The scientific principles underlying the quality of a biosimilar mandate careful attention to PTM patterns to ensure correct protein folding for functionality – and that means the manufacturing processes must be well controlled (3, 4).

From a safety point of view, the biosimilar and reference product should have similar antigenicity and in vivo toxicity profiles; however, ultimately, adverse events in humans will not be known until first-in-human data for the biosimilar become available. Regardless, reliable in vitro structural and functional data are helpful in planning next development steps, including study designs and executions

The current systems of protein expression for industrial-scale manufacturing are based on imperfect science, which makes the manufacturing process for biosimilars as much an art as a solid science. In particular, there is a lack of understanding when it comes to the underlying cellular and molecular mechanisms of action for PTMs because these are enzyme-mediated and highly dynamic processes. 

Folding patterns also determine correlation to other biological characteristics, such as toxicity profiles. Unlike small molecule generics, biological drugs need to interact with the tissue and cells of human systems by binding to cell receptors to elicit a downstream therapeutic effect. This is fundamentally different to the classic pharmacodynamic model of absorption, distribution, metabolism, and excretion model. The biological reactions, both in potential side effects and therapeutic responses from biosimilars, are multi-systemic and, therefore, difficult to predict from pre-clinical animal models. As a result, reactions can be highly complex depending on the nature, administered routes, strength, and dosage form (5).

What regulators want
 

Current EMA and FDA guidelines stipulate that biosimilars should be interchangeable with their reference product, without further intervention from prescribing physicians. The FDA has been clear about the scientific risks and benefits of interchangeability. A biosimilar can be expected to produce the same clinical result as the reference product in any given patient of the target population. And for a product administered to a patient during a treatment course, the risk in terms of safety or diminished efficacy of alternating or switching between use of the biosimilar and its reference product should not be greater. The FDA has developed standards for biosimilars, but these can be subject to different interpretations in clinical development (6, 7, 8, 9).

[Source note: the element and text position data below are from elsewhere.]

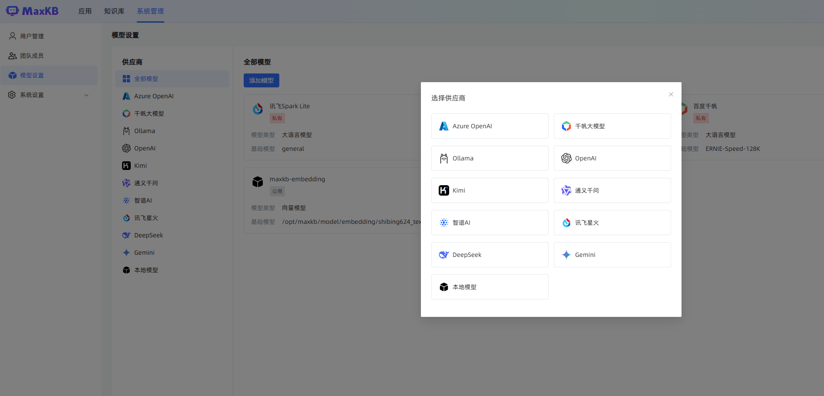Choose the Ollama llama icon in dialog
This screenshot has width=824, height=396.
(x=443, y=159)
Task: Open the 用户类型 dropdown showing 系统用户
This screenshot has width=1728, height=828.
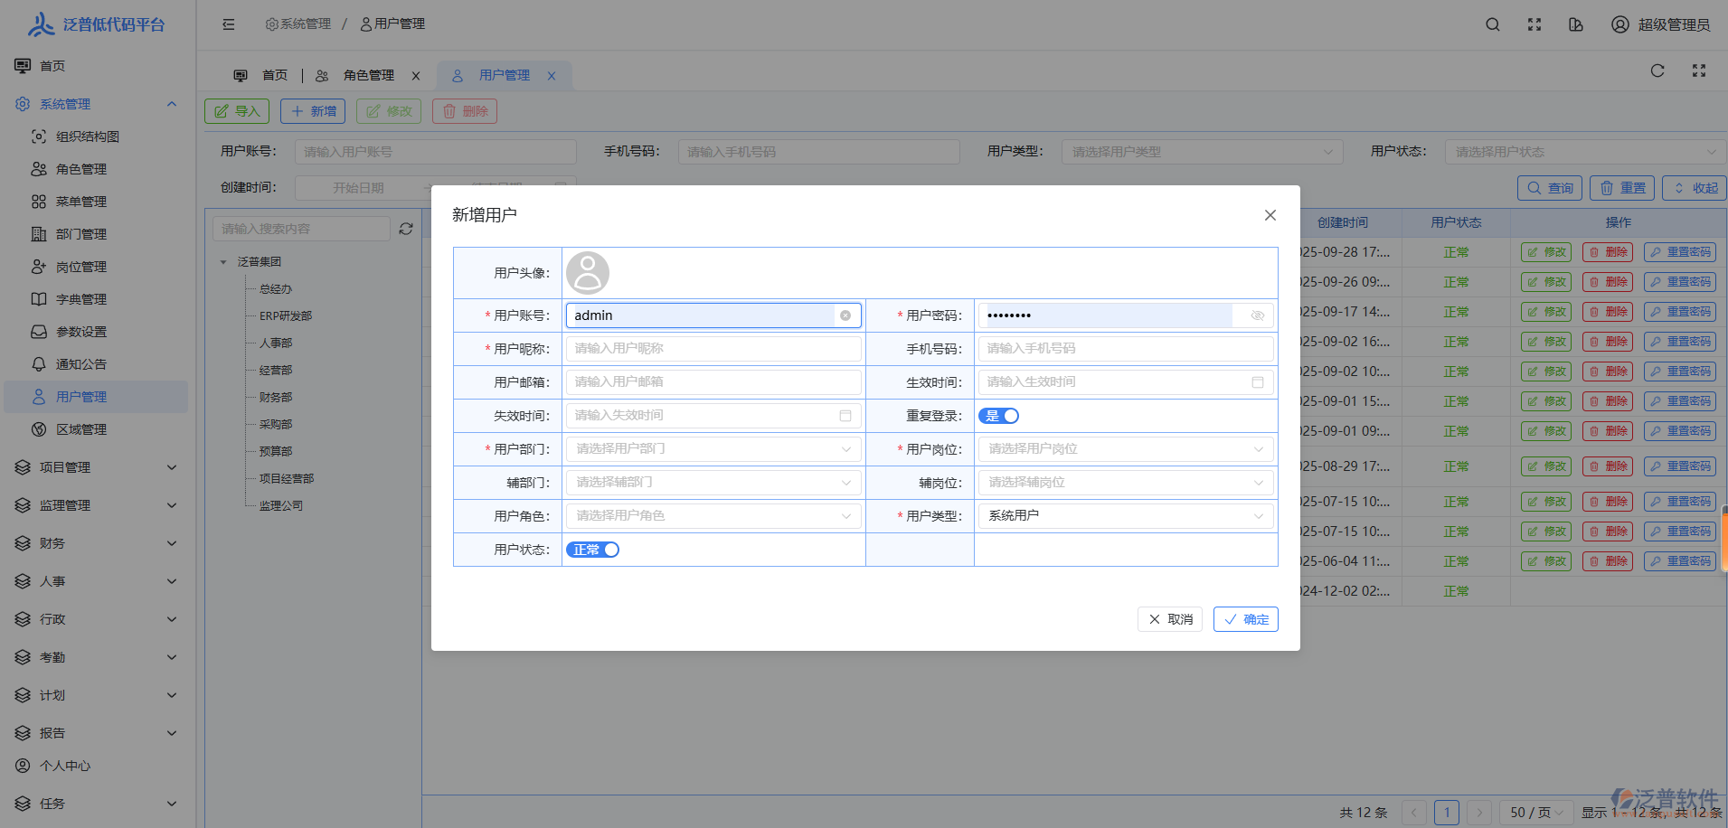Action: pyautogui.click(x=1125, y=516)
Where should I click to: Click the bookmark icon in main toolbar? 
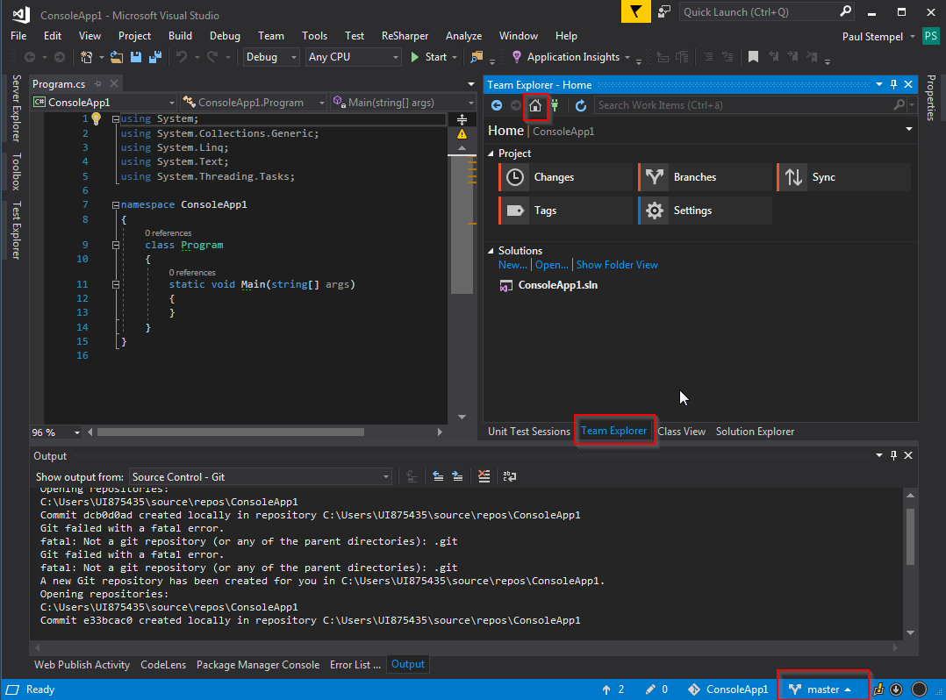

In the US, the traditional approval pathway for a biosimilar is a 351(k)-marketing application, which should include, among other specific considerations, information demonstrating structural biosimilarity and functional interchangeability based on data derived from analytical, animal, and clinical studies demonstrating that the biological product is “highly similar.” The pre-clinical studies should include structural and functional analyses. Measuring protein folding is also technically feasible with advanced methodologies.

Animal models are used to determine toxicity, toxicity profiles, and initial dosing. Clinical studies, including early studies and the assessment of immunogenicity and pharmacokinetics or pharmacodynamics, should lend credible support to demonstrate safety, purity, and potency in one or more appropriate conditions of use for which the reference product is licensed.

Extrapolated indications for biosimilars are a concern if there are no head-to-head comparison data with a reference product.

Reaching consensus
 

The “no clinically meaningful difference” aspect of biosimilars should be a consensus reached by a collective group of stakeholders. However, from a statistical perspective, data supportive of a null hypothesis in randomized trials with appropriate clinical or patient outcomes suggest that claims of biosimilarity are, at least, highly likely.

Every effort should be made to ensure complete sets of data are collected and used to justify downstream clinical developments for biosimilars and to support and facilitate future marketing applications. With the right pre-clinical analytical data, it can be reasonable to assume that a biologic will be highly similar to its reference product in structure, and therefore safety, purity, and potency, before entering later human trials.